About 150 more people have died or remain unseeded in Guatemala due to landslides caused through Eta, a strong typhoon who buried an entire village, President Alejandro Giammattei said Friday. other displaced and dead people, and bodies from landslides and floods that killed dozens of people from Guatemala to Panama.
“We will use all resources, human or material, because we will achieve it together,” Giammattei said on Twitter. He also posted a rescue video delivering helicopter assistance.
It will be days before Eta’s true death toll is known: his torrential rains hit economies already strangled by the COVID-19 pandemic, took everything they had little to, and exposed the shortcomings of governments unable to reach out and advocated for foreign aid. .
In Guatemala, the army’s first brigade reached a large landslide on Friday morning in the central mountains where some 150 houses were buried on Thursday, no bodies had yet to be recovered, but said more than a hundred more people would be missing, the army said. Small landslides have blocked roads and roads to the remote city of San Cristobal Verapaz.
On Friday morning, Tropical Storm Eta focused 65 miles east of Belize City.
A week of rain blew crops, swept off bridges and flooded houses in Centroamérica.

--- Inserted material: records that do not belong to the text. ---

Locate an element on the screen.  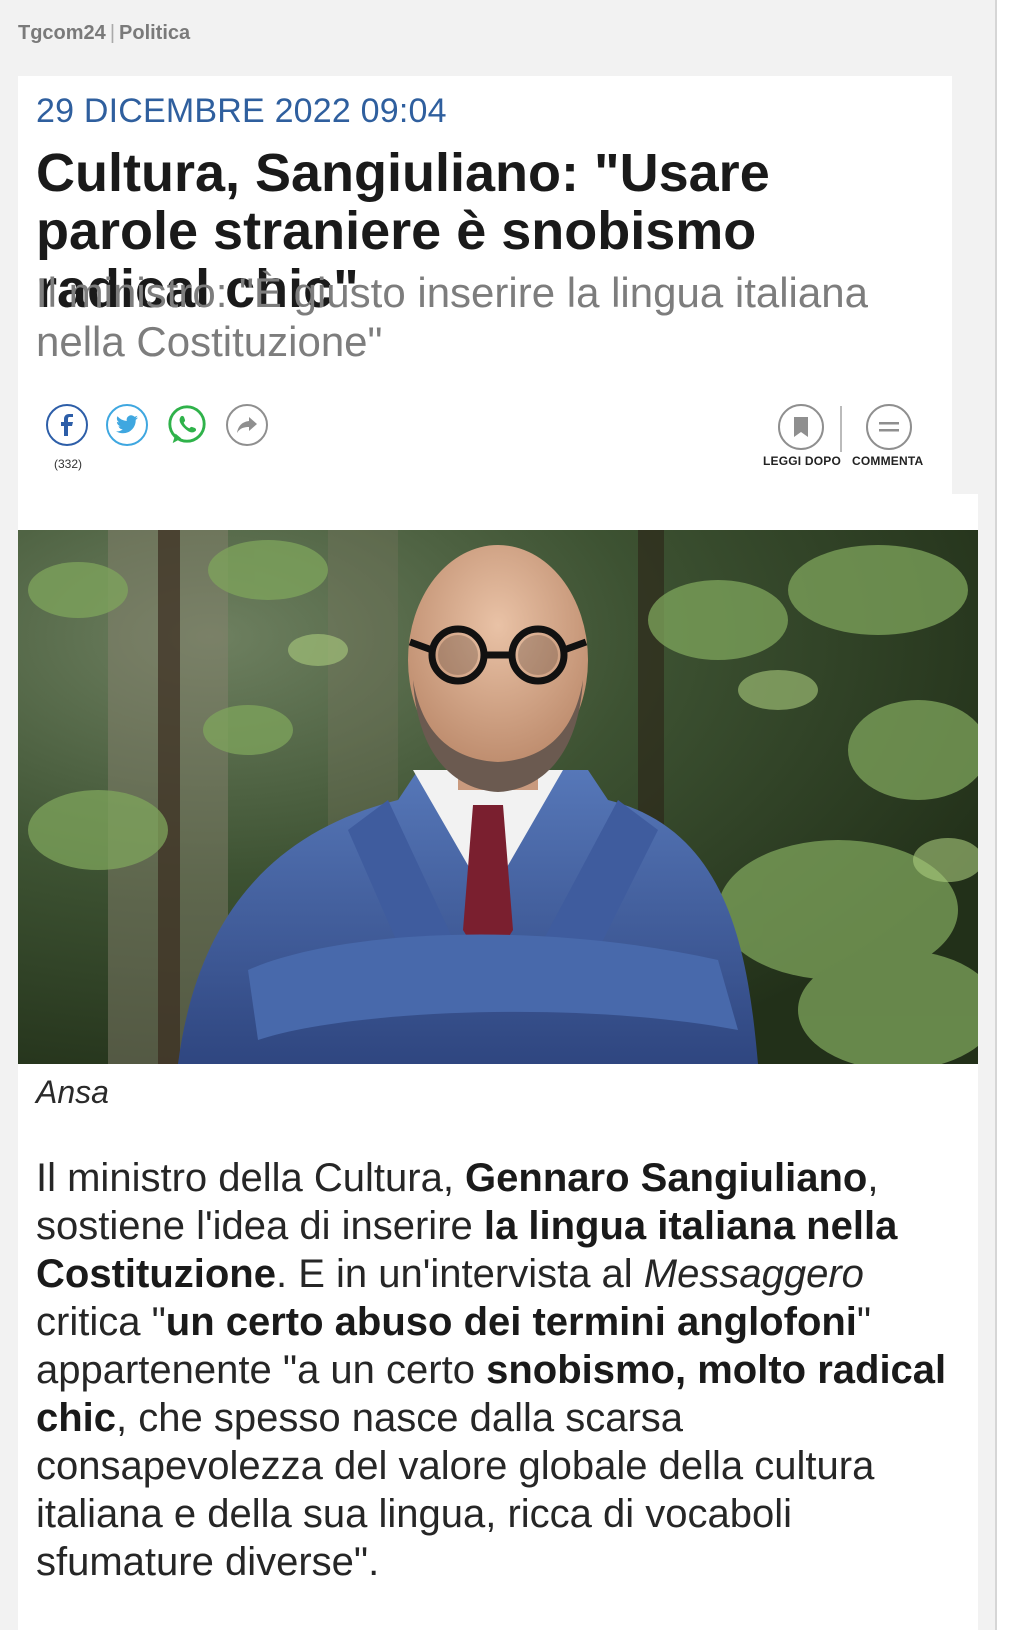
whatsapp-share-button is located at coordinates (187, 425).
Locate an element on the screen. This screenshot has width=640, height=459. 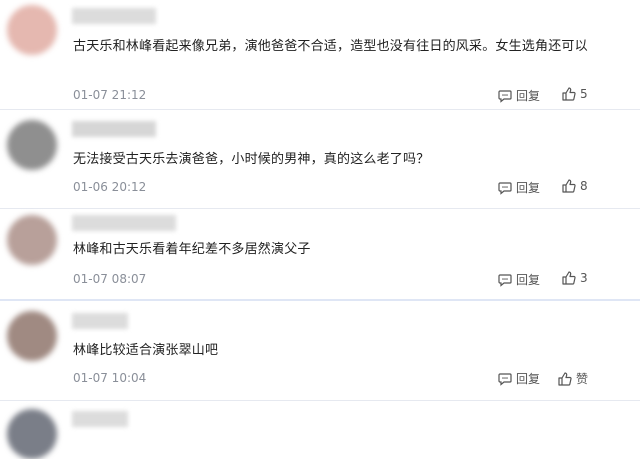
like-count: 赞 is located at coordinates (582, 379).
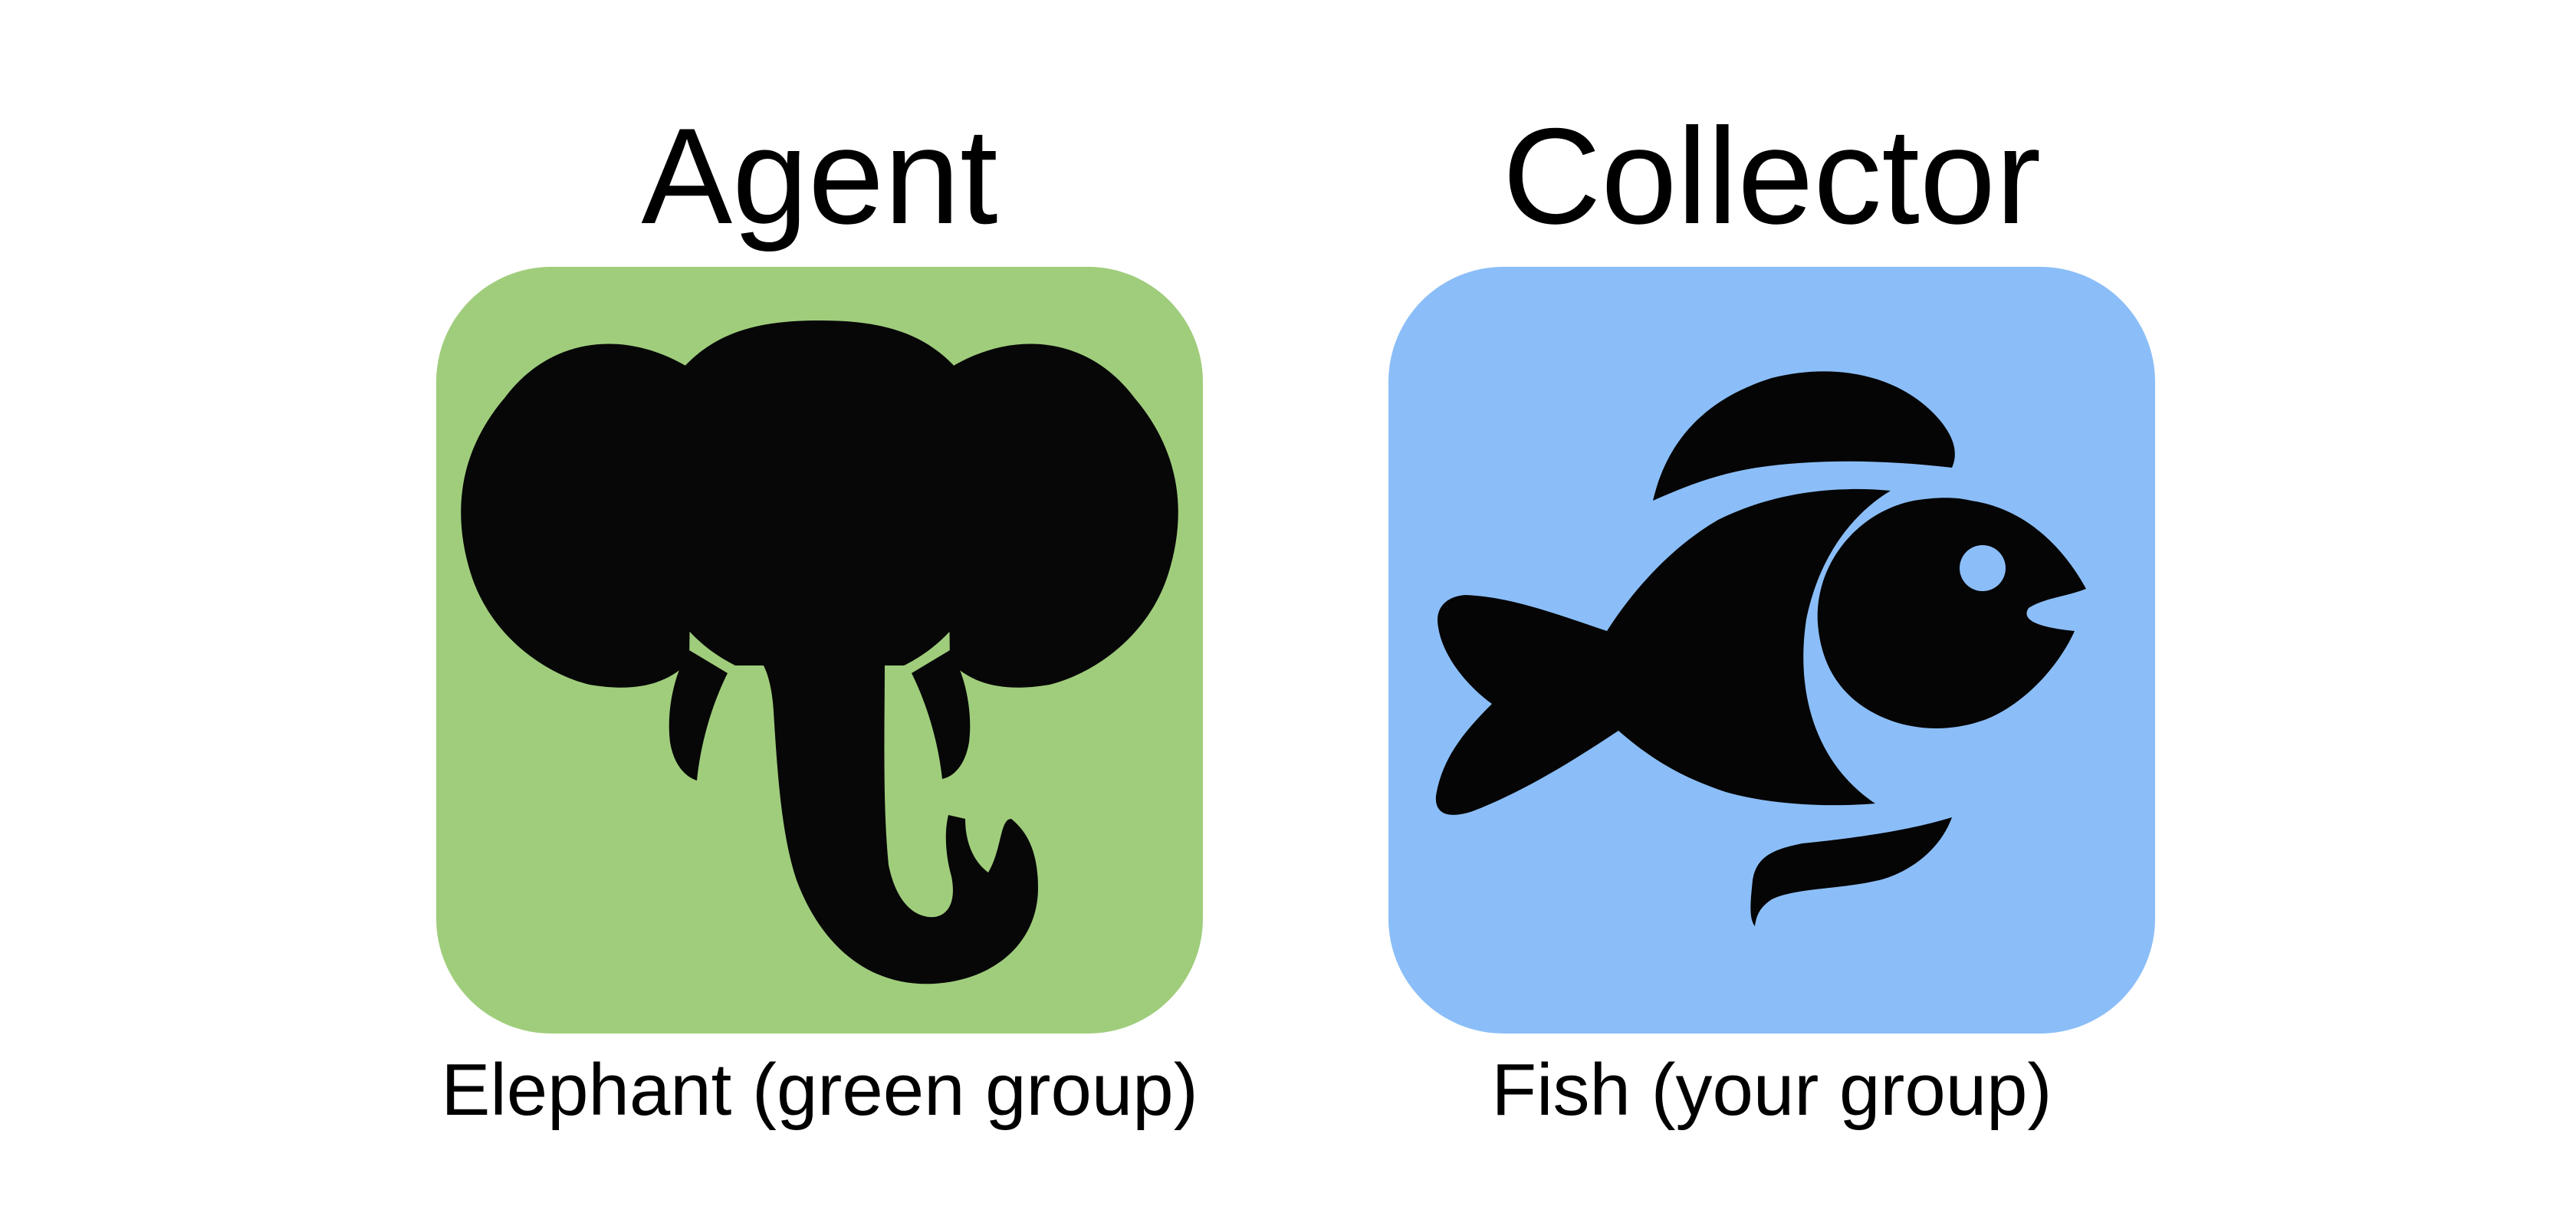 This screenshot has height=1216, width=2576. I want to click on collector-caption: Fish (your group), so click(1772, 1090).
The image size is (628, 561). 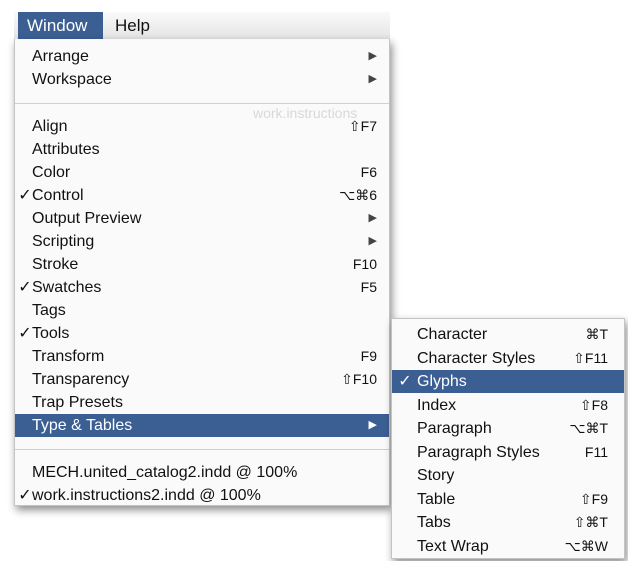 What do you see at coordinates (52, 172) in the screenshot?
I see `menu-item-label: Color` at bounding box center [52, 172].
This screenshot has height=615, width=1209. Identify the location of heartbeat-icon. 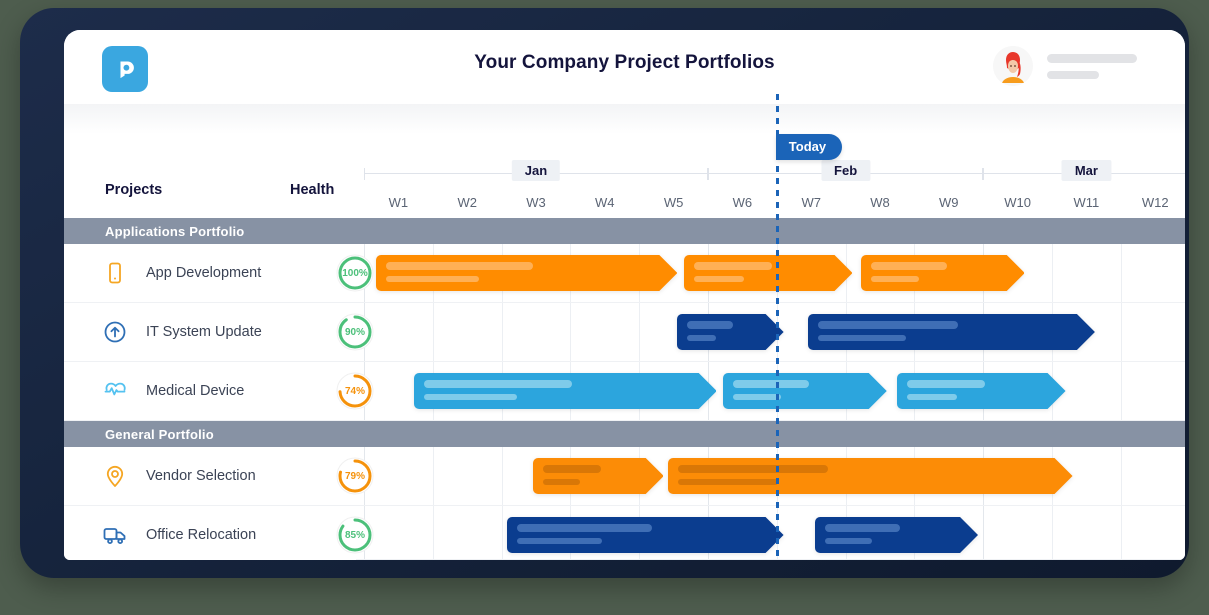
(115, 389).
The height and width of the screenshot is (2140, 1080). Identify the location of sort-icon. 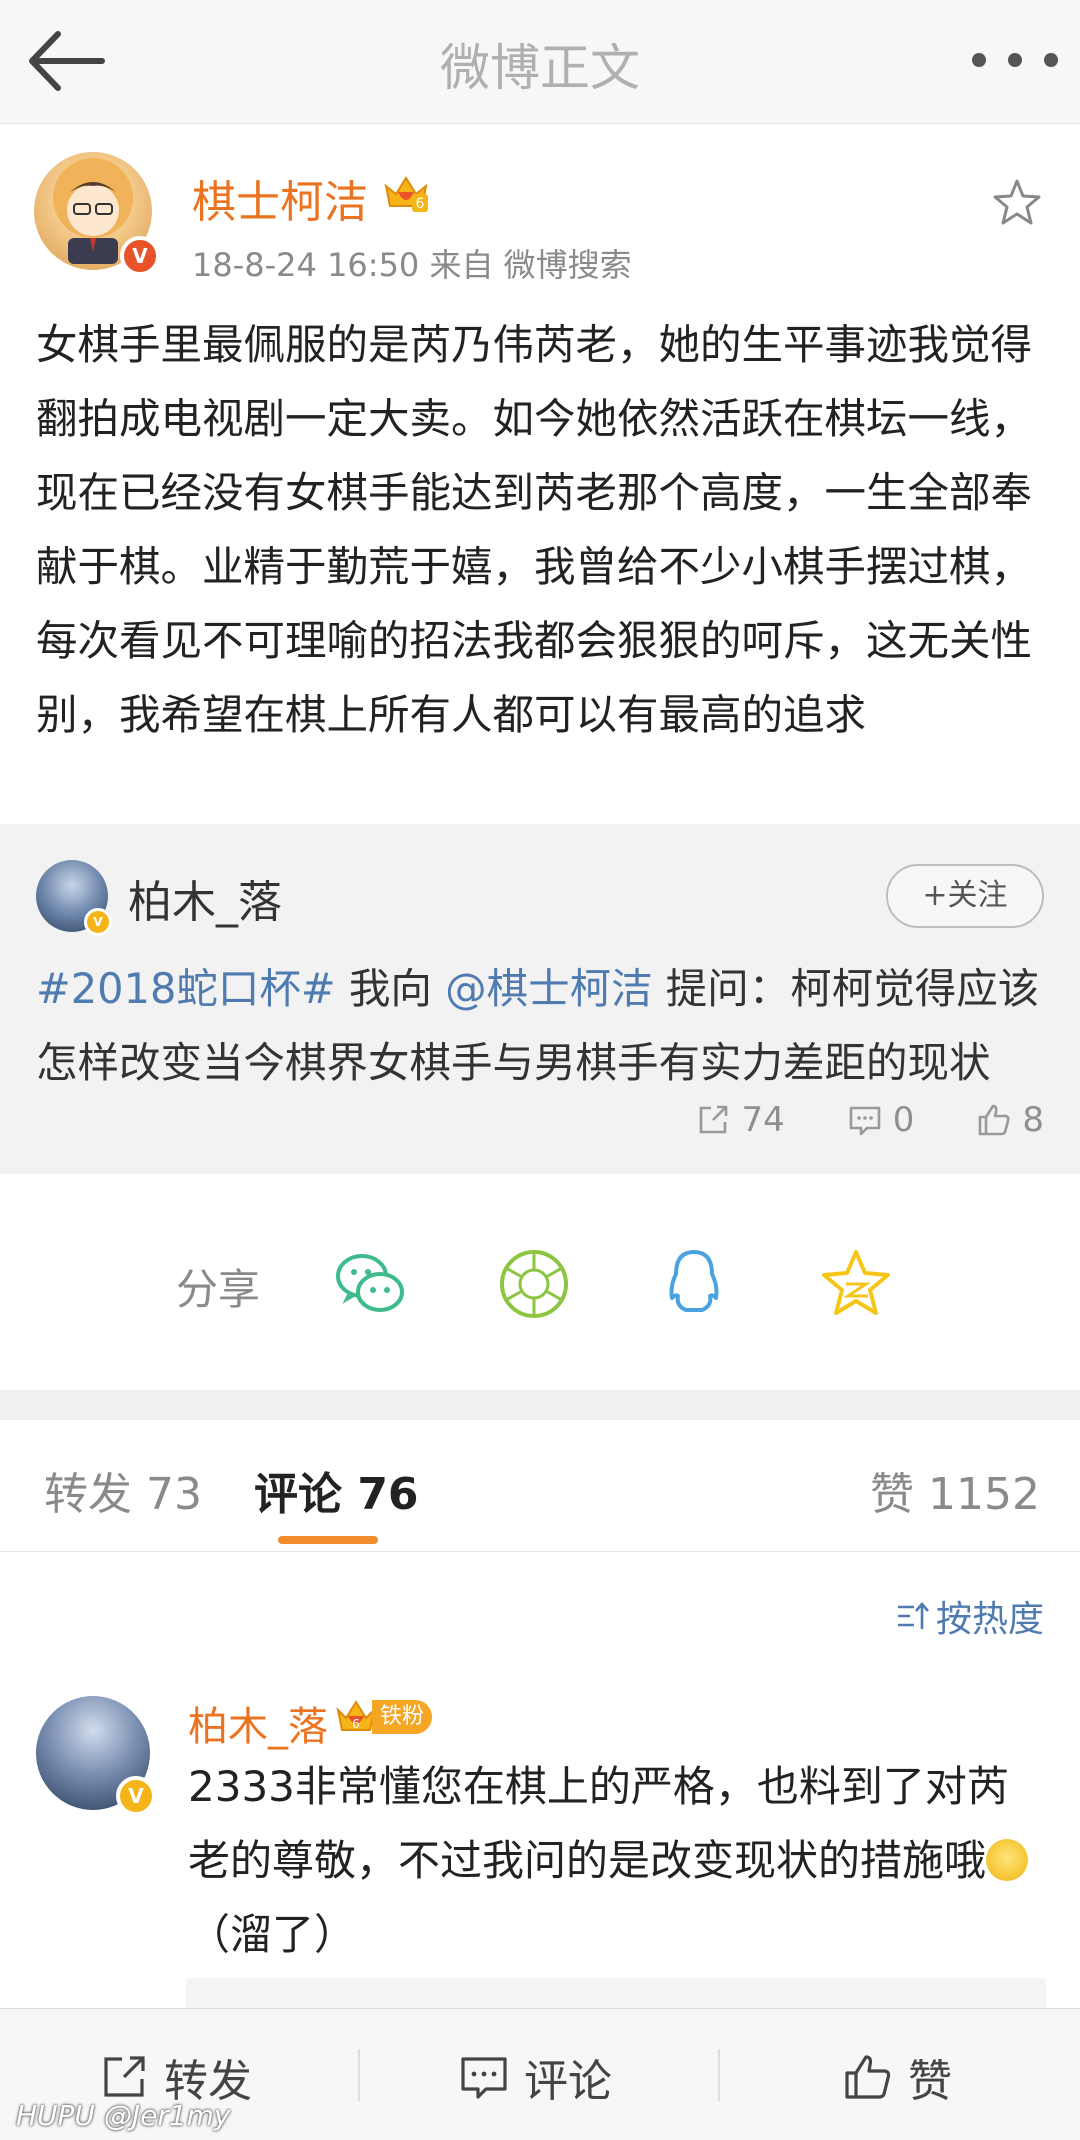
(913, 1616).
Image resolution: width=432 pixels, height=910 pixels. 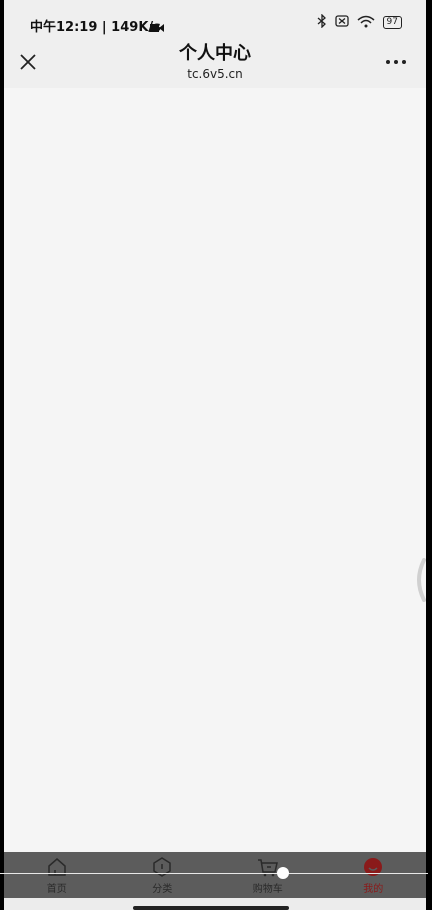 I want to click on overlay-slider-track, so click(x=214, y=874).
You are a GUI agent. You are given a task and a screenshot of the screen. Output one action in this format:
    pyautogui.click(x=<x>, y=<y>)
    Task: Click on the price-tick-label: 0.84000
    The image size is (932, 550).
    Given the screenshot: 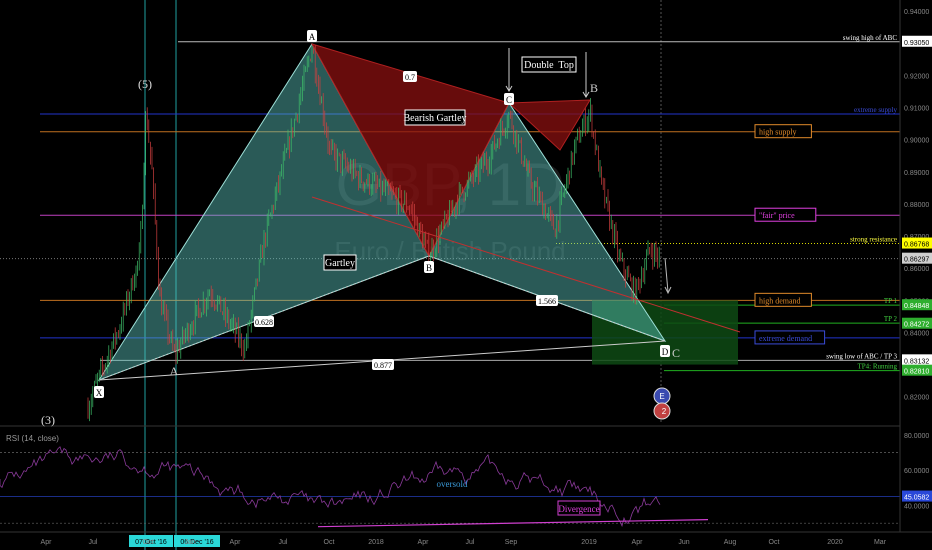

La the arrival of Hurricane Eta on Tuesday afternoon in northeastern Nicaragua followed days of heavy rain as it crawled towards the coast. Its slow, winding path north through Honduras-driven rivers to its shores and stretched to neighborhoods where families were forced to climb the rooftops to expect relief.
Wendi Mungua Figueroa, 48, and nine relatives huddled Friday morning on the corrugated iron roof of their space surrounded by brown water, but with little drinking water.
“We can’t get off the roofs of our homes because the water reaches our necks in the street,” said Mungua, who controlled about two hours of sleep thursday night in intermittent rain and rainy cold.
He had still noticed lifeboats or authority, his neighbors also occupying their roofs.
His home in La Lima, a suburb of San Pedro Sula, is 50 metres from the Chamelecón River and just a few steps from the runway of the foreign airport. The community was flooded in 1998 by Hurricane Mitch, a typhoon that killed more than 9,000 people in Central America, but Mungia said there was more water this time.
It had been raining heavily since Monday, the center of Eta did not enter Honduras until Wednesday. Anticipating the flood, they had begun to lift appliances and other family items, but the water entered a torrent on Thursday morning.
“In 10 minutes, my space filled up,” he said. We couldn’t escape in any direction because there’s water everywhere. “
Francisco Argeal, leading meteorologist at the Center for Atmospheric, Oceanographic and Seismic Studies, who in the last two days had fallen to 20 centimeters of rain in some areas.
The death toll in Honduras rose to at least 21 on Friday, according to local authorities, however, the country’s emergency control firm reported eight.
“We know there are a lot of deaths, we’ve noticed them, but until we get official information we certify them,” said Marvin Aparicio, head of the agency’s incident command formula. “In the coming hours, we will begin to see, to our dismay, nefarious scenarios of other uncovered people dead” as the flood recedes.
The government estimates that more than 1. 6 million have been affected, said bailouts were taking place in San Pedro Sula and La Lima on Friday, but that the wishes were wonderful and resources limited.
“I would say that national capacity has been exceeded by the magnitude of the effect we are seeing,” said Maite Matheu, director in Honduras of the foreign humanitarian organization CARE, which used its network of contacts in Honduras to identify the most affected spaces and identify their maximum urgent needs.
Honduran Chancellor Lisandro Rosales said on Twitter that “the destruction that leaves us is enormous and public finances are at a critical time by COVID-19, we call on the foreign network to push for the recovery and reconstruction procedure. “
Observers are already predicting that the devastation caused by Eta will push more people to migrate from countries already among the leading migrant carriers on the U. S. border in recent years.
“Now, with this situation, it’s going to be an exodus, a mass exodus of migrants to the north,” Matheu said.
In the early morning of Friday, Eta was a tropical depression with sustained maximum winds of 35 mph and moved north at 7 mph. Forecasts had strengthened her to become a tropical typhoon before arriving in the Cayman Islands on Saturday and crossing Cuba on Sunday. you can succeed in Florida or eventually head to the US Gulf Coast. America, the long-term path remains uncertain.
If Eta made landfall along the U. S. coast, she would break the record for maximum named storms hit by the United States in one season, at age 12, CBS News’ Jeff Berardelli reported.
“Anything that comes out of Central America is going to last a while,” said Phil Klotzbach, a hurricane researcher at Colorado State University. “I’m convinced we’re done with Eta. “
Agence France-Presse contributed to the report.